→ Document excerpt:
★ ★ ★ ★
# A middle name for Lois



## dolittleeliza

Please could you suggest a pretty middle name for Lois. Hubbie and I have finally agreed on Lois if babe a girl. :happydance: We have a 2 syllable surname beginning with G


(No family guy jokes please :haha:)


----------



## MUMOF5

Mae
Grace (too many G's??)
Rose

Are there no family names that you'd like to use? xx


----------



## nov_mum

I love Mae and Grace : )


----------



## poppy fields

I love Lois for a girl, but it is my SIL's name so we're not going to use it. I always liked the sound of Lois Anya, but LAG might not be the best initials, although I've seen far worse!


----------



## dolittleeliza

MUMOF5 said:


> Mae
> Grace (too many G's??)
> Rose
> 
> Are there no family names that you'd like to use? xx

We did think of using Hubbies Nannas name Ivy

Lois Ivy??


----------



## MUMOF5

dolittleeliza said:


> MUMOF5 said:
> 
> 
> Mae
> Grace (too many G's??)
★ ★ ★ ★
→ Input material:
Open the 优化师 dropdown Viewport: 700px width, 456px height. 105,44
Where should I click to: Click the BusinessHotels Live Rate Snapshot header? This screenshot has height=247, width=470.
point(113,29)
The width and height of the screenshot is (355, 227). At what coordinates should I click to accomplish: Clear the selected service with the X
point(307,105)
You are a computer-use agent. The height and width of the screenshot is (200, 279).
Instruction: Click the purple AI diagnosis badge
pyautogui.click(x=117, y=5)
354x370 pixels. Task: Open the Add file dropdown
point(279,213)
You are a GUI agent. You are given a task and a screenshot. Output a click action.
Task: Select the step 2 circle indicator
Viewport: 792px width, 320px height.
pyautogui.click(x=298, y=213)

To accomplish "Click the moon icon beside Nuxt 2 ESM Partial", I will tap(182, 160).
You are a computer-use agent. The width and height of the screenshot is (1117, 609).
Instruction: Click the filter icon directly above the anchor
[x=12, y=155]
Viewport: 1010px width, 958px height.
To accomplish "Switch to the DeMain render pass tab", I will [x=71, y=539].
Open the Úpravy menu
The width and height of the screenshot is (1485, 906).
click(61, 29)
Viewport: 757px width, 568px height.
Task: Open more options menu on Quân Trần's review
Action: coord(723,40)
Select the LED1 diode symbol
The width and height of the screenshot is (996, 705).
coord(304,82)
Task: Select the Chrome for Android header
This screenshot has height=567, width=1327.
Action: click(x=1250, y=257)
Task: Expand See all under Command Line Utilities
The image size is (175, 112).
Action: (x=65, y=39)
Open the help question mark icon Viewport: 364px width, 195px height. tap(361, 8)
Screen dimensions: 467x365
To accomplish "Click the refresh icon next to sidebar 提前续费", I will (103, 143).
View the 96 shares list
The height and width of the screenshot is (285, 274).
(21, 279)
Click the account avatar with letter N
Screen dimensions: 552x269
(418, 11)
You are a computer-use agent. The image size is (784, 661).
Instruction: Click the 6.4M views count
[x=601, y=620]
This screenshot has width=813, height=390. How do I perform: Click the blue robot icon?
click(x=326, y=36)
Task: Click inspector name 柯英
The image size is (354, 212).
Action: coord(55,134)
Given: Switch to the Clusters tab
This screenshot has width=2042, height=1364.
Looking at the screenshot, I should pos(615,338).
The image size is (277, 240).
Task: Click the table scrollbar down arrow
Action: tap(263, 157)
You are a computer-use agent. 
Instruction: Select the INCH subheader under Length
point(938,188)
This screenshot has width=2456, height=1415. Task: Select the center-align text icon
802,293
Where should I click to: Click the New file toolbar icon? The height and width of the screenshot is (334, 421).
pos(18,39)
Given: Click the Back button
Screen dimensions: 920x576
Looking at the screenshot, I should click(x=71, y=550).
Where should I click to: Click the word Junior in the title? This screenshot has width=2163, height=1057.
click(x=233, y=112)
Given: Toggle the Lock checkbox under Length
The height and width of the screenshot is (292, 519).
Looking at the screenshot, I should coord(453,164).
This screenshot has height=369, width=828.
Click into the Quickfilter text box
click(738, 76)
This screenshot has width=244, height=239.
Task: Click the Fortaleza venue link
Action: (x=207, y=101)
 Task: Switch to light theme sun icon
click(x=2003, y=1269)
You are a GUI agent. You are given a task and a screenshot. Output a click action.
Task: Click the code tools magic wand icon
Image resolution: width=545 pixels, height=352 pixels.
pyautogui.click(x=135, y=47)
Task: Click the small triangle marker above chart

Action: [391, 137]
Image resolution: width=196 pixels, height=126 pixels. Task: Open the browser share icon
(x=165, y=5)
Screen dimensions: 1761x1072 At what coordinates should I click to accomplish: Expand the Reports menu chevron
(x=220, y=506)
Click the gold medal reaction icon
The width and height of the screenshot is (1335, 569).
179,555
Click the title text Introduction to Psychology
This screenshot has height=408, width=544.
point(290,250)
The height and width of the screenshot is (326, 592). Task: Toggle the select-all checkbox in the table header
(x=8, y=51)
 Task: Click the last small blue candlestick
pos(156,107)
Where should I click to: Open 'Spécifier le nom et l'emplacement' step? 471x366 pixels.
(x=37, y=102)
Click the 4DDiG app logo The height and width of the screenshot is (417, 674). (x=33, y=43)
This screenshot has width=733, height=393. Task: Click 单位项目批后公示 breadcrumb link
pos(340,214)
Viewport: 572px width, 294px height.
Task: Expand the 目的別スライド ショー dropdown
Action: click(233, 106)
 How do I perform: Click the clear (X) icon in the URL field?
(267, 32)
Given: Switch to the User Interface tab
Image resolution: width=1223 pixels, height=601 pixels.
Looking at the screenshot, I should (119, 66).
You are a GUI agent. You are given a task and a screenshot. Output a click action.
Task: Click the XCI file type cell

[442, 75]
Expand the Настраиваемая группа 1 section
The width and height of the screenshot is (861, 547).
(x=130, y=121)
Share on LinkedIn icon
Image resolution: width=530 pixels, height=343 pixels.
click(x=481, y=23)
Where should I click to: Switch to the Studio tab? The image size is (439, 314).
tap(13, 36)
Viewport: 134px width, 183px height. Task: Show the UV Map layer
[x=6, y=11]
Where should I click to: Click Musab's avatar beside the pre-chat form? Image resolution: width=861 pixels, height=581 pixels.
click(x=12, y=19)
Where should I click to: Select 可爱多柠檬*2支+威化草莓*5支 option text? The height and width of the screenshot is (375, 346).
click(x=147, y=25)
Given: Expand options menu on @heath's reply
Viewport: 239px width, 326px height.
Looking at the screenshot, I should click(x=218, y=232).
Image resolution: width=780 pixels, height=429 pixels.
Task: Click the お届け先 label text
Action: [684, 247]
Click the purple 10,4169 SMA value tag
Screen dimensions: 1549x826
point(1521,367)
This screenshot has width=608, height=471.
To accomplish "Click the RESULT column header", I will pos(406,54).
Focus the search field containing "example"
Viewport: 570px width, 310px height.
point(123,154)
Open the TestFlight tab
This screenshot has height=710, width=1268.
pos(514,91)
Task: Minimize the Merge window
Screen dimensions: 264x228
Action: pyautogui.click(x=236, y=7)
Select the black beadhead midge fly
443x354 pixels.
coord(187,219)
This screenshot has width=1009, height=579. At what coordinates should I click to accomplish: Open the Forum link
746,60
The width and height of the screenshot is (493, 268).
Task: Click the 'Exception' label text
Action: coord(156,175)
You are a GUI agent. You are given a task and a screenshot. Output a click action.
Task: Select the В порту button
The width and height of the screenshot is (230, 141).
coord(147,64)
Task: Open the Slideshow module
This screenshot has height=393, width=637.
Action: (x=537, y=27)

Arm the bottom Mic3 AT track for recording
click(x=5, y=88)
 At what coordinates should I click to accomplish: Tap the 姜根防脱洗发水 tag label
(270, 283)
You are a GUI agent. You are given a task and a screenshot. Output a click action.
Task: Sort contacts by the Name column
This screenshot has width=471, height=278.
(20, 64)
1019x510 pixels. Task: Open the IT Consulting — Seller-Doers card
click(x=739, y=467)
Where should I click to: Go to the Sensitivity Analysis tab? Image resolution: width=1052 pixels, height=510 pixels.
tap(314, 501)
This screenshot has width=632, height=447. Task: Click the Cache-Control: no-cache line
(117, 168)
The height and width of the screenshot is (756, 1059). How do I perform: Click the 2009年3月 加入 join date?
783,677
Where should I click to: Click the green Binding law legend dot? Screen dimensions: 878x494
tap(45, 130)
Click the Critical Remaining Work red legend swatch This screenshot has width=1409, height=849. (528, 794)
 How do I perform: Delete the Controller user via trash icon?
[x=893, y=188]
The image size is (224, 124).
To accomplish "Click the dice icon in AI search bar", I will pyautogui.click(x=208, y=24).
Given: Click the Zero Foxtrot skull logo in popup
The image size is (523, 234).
★ ★ ★ ★
→ Job 1: In the records, rewrite the part that opens with the line containing "Click the account avatar with letter N" and closes with the line containing "Action: coord(55,134)", swapping "Task" for "Goal" and changing nothing else.
→ Job 2: Carry on the forum thread about a middle name for Lois from the point where it stops.

→ Expected output 1:
Click the account avatar with letter N
Screen dimensions: 552x269
(418, 11)
You are a computer-use agent. The image size is (784, 661).
Instruction: Click the 6.4M views count
[x=601, y=620]
This screenshot has width=813, height=390. How do I perform: Click the blue robot icon?
click(x=326, y=36)
Goal: Click inspector name 柯英
The image size is (354, 212).
Action: coord(55,134)

→ Expected output 2:
> Rose
> 
> Are there no family names that you'd like to use? xx
> 
> We did think of using Hubbies Nannas name Ivy
> 
> Lois Ivy??Click to expand...

:thumbup: Very pretty. xx


----------



## bump_wanted

i like when middle names mean something if i didnt have any i wanted to use from my family i just wouldnt bother middle naming xx


----------



## sarah1989

Lois Jean
Lois Emily
Lois Elle
Lois Chantal
Lois Mae


----------



## readyforbaby

Lois Jane?
Lois Lillian
Lois Veronica?
Lois Matilda?
Lois Victoria?

Just the first that came to mind, along with Lois Grey, instead of Grace. I do like Lois Ivy too!


----------



## nov_mum

Ivy is great. Especially if it is a family name. : )


----------



## BumpyCake

readyforbaby said:



> Lois Jane?
> Lois Lillian
> Lois Veronica?
> Lois Matilda?
> Lois Victoria?
> 
> Just the first that came to mind, alon with Loius Grey, instead of Grace. I do like Lois Ivy too!

I'm thinking that Lois Jane might turn into Lois Lane - supermans girlfriend!


----------



## readyforbaby

haha, very true!! good call.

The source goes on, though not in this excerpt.